New Jersey Superior Court, Appellate Division

Decided: November 16, 1948.


Jacobs, Eastwood and Bigelow. The opinion of the court was delivered by Eastwood, J.A.D.


[1 NJSuper Page 57] Defendant appeals from an adverse judgment of the Passaic County Court of Common Pleas.

[1 NJSuper Page 58]

The grounds of appeal are based on the trial judge's refusal to grant a non-suit at the close of the plaintiffs' case and a directed verdict at the close of the whole case. The trial judge submitted the case to the jury, which returned verdicts in favor of plaintiffs, Ida Triggiani and her husband, Louis Triggiani, for $2,500 and $700 respectively.

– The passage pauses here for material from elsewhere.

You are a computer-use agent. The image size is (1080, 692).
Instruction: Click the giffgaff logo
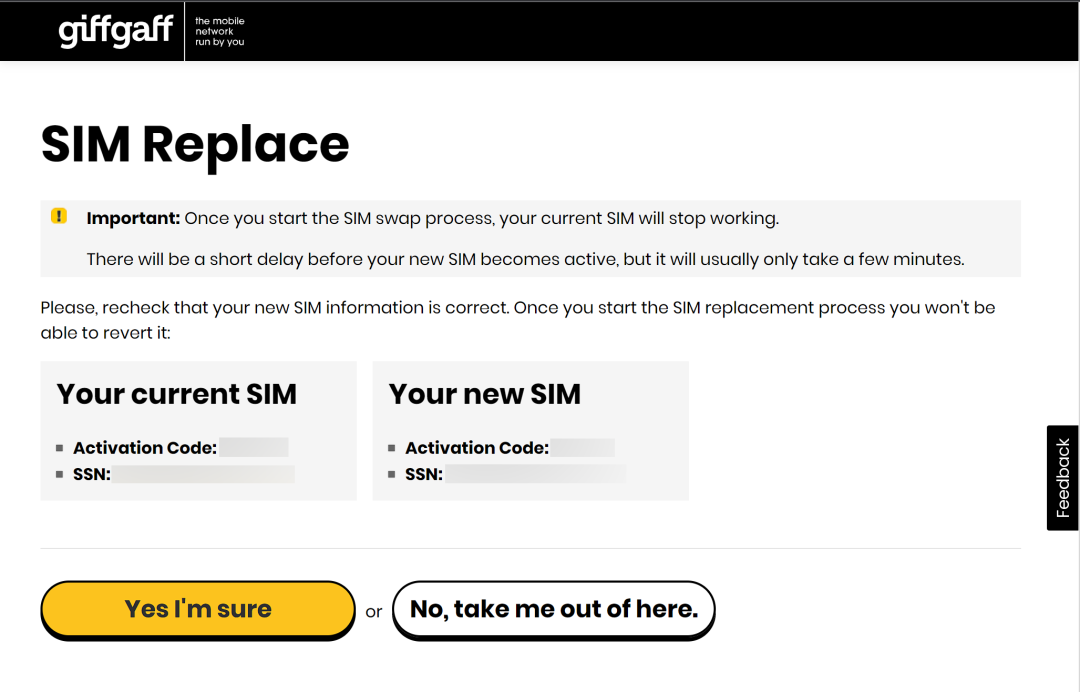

Plaintiff, Ida Triggiani, suffered personal injuries as the result of a fall on the stairway of a factory building owned by the defendant, the fourth floor of which was leased by it to Mrs. Triggiani's employer, Vitale Silk Co. She had been employed for a period of 11 months prior to the accident on November 11, 1942, and on that day had worked on the 3:30 p.m. to 11:30 p.m. shift. The means of ingress and egress to and from the fourth floor of the building consisted of a flight of stairs inside the building with a landing on each floor and between the floors. Mrs. Triggiani had quit work at 11:30 p.m. on the night of the accident. She testified that she descended the stairs from the fourth floor to the third floor where she found the stairway leading to the second floor in darkness. Although the stairway was in complete darkness and she was unable to see anything, she proceeded to descend, grasping the stairway railing for guidance. In so doing, she missed her step and fell to the bottom of the stairs between the third and second floors. She further testified that the stairway where she fell was equipped with lighting fixtures but that the light had remained unlit for a period of two to three months preceding the accident. She also testified that other employees with whom at times she descended the stairs used searchlights, but that when she was alone she descended the stairs in darkness, never having provided herself with a searchlight. There was no testimony other than Mrs. Triggiani's with respect to her accident and the lighting situation of the stairway.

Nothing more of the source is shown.